* START Material shown *

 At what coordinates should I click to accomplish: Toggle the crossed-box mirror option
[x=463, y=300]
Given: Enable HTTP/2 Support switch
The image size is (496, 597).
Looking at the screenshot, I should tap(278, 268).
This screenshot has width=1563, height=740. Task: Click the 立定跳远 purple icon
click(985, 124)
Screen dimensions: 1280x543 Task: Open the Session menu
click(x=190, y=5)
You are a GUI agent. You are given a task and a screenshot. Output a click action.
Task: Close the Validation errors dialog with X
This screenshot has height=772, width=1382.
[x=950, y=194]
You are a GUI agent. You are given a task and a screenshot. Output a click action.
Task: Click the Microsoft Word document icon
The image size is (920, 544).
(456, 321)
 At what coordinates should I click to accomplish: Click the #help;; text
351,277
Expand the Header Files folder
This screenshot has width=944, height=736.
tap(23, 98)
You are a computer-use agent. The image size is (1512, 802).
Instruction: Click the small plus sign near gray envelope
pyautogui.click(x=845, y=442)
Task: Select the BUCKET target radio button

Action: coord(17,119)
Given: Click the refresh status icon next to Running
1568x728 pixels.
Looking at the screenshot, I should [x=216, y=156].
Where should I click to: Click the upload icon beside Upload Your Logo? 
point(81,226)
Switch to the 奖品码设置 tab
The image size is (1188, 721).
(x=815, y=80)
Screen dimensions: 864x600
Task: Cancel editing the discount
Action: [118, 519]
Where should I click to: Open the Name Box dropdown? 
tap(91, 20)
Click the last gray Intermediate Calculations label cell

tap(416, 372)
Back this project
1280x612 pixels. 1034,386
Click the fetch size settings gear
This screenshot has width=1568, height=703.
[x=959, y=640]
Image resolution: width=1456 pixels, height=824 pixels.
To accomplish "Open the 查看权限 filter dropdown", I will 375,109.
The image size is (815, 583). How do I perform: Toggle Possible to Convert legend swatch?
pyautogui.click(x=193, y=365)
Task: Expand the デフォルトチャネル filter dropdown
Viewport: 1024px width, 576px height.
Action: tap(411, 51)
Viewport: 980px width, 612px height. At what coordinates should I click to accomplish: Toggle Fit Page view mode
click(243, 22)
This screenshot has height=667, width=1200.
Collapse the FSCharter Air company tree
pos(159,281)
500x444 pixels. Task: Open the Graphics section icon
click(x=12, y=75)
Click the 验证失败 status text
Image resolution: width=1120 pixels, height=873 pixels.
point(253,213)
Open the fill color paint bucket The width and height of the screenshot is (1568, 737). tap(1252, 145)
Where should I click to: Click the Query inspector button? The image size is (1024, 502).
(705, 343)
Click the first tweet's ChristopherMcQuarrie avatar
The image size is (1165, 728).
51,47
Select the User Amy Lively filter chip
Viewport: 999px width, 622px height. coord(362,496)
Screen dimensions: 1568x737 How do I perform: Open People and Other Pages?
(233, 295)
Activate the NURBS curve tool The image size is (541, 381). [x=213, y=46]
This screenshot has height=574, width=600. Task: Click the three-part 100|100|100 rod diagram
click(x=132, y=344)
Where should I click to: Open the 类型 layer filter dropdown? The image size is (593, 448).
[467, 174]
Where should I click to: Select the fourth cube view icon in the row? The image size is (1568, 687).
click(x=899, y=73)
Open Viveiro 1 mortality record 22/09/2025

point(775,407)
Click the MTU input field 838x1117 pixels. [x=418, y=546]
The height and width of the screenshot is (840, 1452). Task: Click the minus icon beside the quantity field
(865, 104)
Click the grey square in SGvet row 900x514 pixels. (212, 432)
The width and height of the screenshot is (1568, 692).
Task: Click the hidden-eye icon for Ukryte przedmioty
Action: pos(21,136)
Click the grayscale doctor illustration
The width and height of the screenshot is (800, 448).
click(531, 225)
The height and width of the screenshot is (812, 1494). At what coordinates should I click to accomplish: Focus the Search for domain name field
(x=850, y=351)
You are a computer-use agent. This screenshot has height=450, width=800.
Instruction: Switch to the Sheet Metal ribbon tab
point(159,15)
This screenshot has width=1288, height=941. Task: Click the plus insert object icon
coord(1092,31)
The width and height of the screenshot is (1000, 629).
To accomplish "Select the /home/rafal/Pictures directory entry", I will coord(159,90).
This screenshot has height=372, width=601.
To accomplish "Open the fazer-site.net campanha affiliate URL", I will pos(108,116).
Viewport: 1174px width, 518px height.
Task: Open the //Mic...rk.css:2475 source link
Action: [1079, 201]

* END Material shown *

Task statement :: Gather every line from the rows above that contains the string "computer", and copy each one in full. Case counts, so match only that exact capitalization.

Exercise result ::
You are a computer-use agent. The image size is (1512, 802).
You are a computer-use agent. This screenshot has height=450, width=800.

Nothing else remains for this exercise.